Tracy Yelencsics -- We actually came up with this solution because our customers were asking for it. As we worked with various publishers, this came up as an opportunity. We think there will be a great interest in doing this.
At Mercury Print (Book Division in Rochester, N.Y.), they reduced prepress setup time from 30 hours to 30 minutes. It’s just incredible. They were our initial test customer.
EXTRA! -- From a production standpoint, will this technology save printers money?
Yelencsics -- Absolutely. In the past, what happened was that for each state there is a different book--even for each school district. There were several skilled employees who would pull the pages out of a PDF repository, manually bring these together and send them to the printer. Then they would manually collate the books. That’s tons of manual labor. ...With the new process, you basically have one operator. It’s an integration, with lightweight papers, to create a custom teacher’s edition book that has each page that can be customized for each state. ... It calls out and assembles that book for Pennsylvania, [for example] and creates a completely collated book.
EXTRA! -- How does this change what is currently available in the textbook market?

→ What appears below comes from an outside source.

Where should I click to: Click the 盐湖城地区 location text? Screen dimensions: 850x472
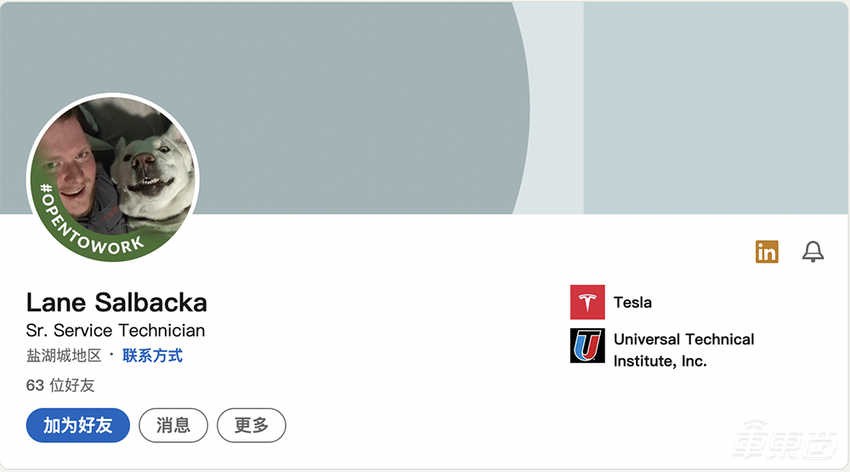[64, 355]
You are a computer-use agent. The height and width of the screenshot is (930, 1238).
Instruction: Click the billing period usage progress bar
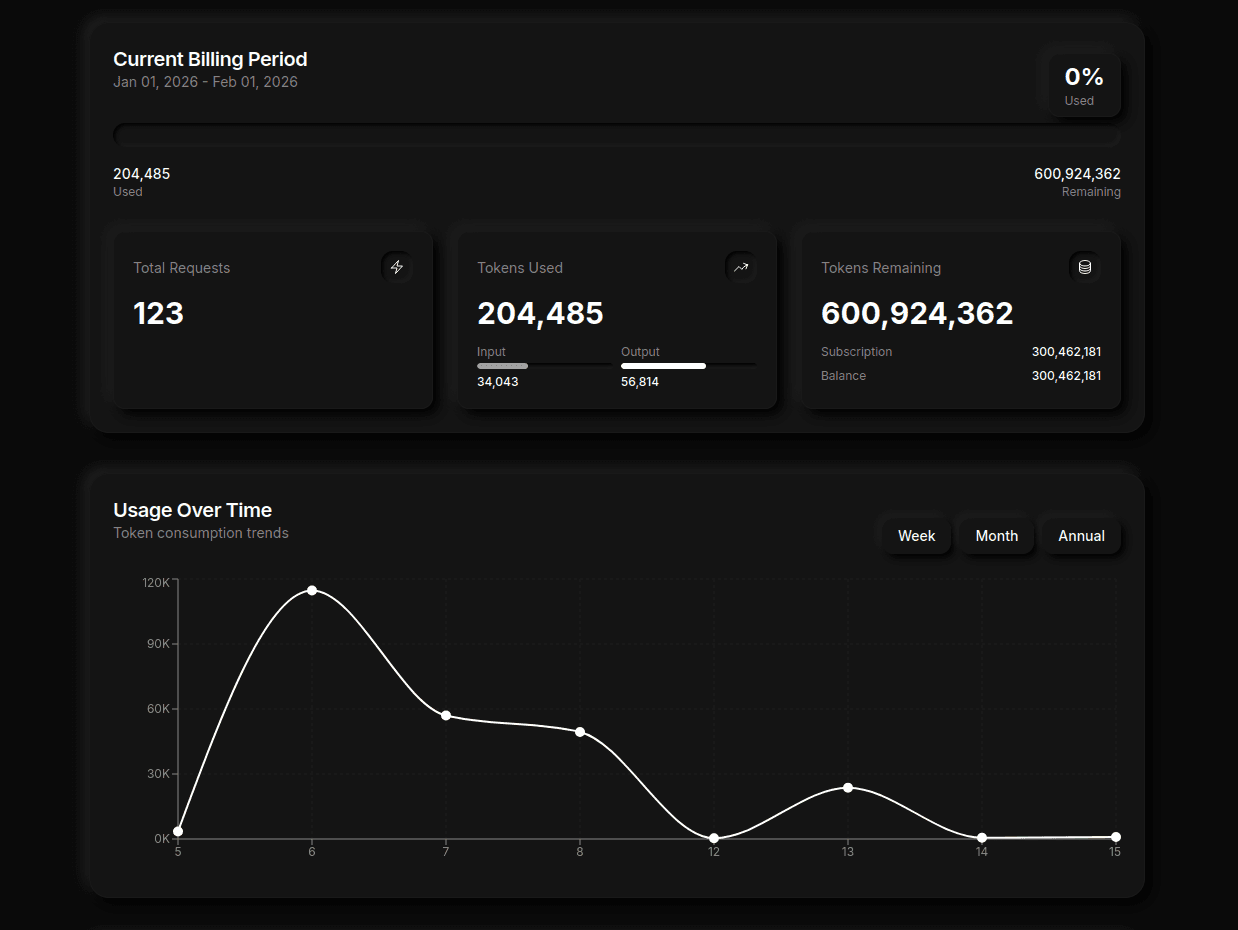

Yelencsics -- This is really revolutionary. You’re going from offset to digital. ... Book publishers are pulling for it -- the book printers are doing it the way they’ve always done it because they can demand these prices. ... The publishers were really enamored with the lower price per book. We’ve actually modified the IGen3 (Digital Production Press). Because we’re running these lightweight stocks, we had to make some modifications and develop the software to automate the process. It’s a really exciting new capability.
EXTRA! -- How much is digital technology expected to lower the price of a teacher’s edition book for schools?
Yelencsics -- It’s a significant savings. Currently teacher’s edition books can be in the thousands per book. There’s a lot of prepress and startup time. The distribution, the warehousing. These books are between 1,000 and 1,300 pages.
They can be very pricey. But they’re necessary. Because of the reduction in prepress time we can take that cost down to the hundreds. You’re talking about a magnitude of savings.
EXTRA! -- What grade levels and subjects is this expected to work best with?
Yelencsics -- It’s suited for elementary through 12th grade. It’s focused more on the basics. Math, science and English--where there can be standardized testing.
EXTRA! -- Should we expect to see this type of technology used in the production of other types of textbooks or other books?
Yelencsics -- I think so. ... There’s a couple of ways it can be used. With other textbooks in general, a lot of times you’re running very short quantities. You want to make sure you can do that digitally, rather than off an onset press. Both the textbook and teacher’s edition require them to be available for 10 years. As the traditional model, for the teacher’s edition, as well as the textbook, you don’t want to put it on press again. You print it, store it in a warehouse. That drives cost up. With this, as you get to the end of that 10 years, you can reprint them on-demand with a digital file. That’s why it will be utilized in other textbooks. We’re also seeing a lot of this in self-published books.